Task:
Look over the material for the string "screenshot". Copy every line where it turns up.

Exercise input:
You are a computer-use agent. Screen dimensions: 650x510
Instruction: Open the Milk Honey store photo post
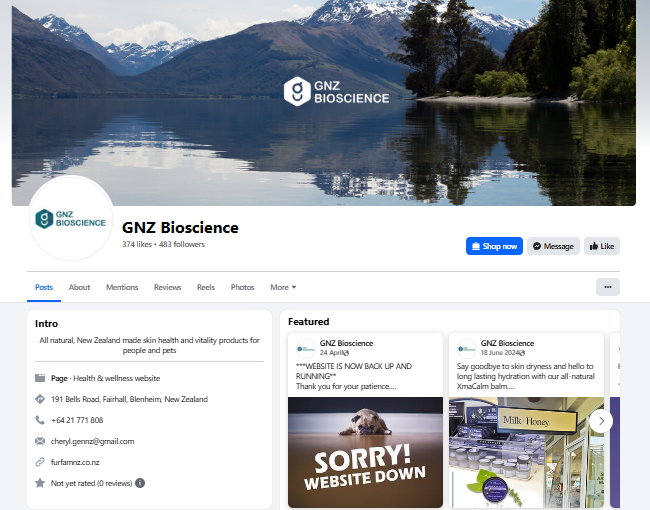pyautogui.click(x=526, y=452)
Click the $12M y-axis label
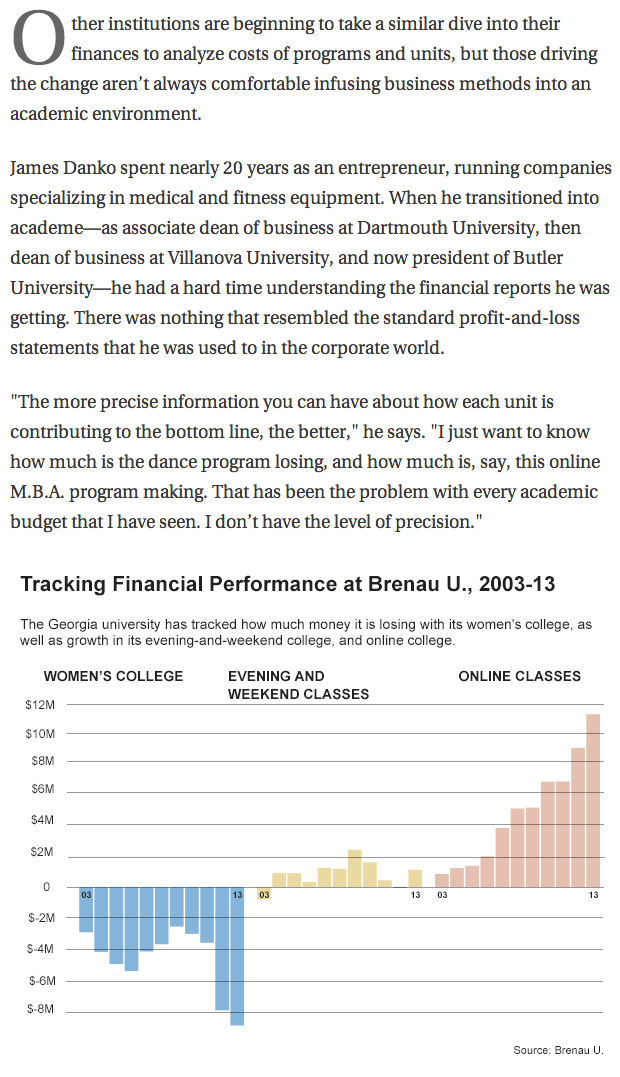The image size is (620, 1077). tap(40, 705)
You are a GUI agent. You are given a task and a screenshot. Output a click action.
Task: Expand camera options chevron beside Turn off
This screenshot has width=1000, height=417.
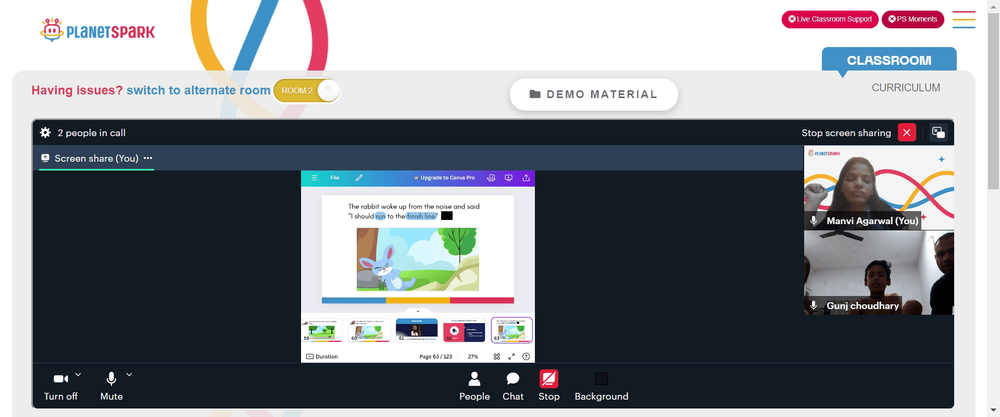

The answer:
You are a GUI agent. You are given a task and a screenshot. Output a click action.
This screenshot has width=1000, height=417.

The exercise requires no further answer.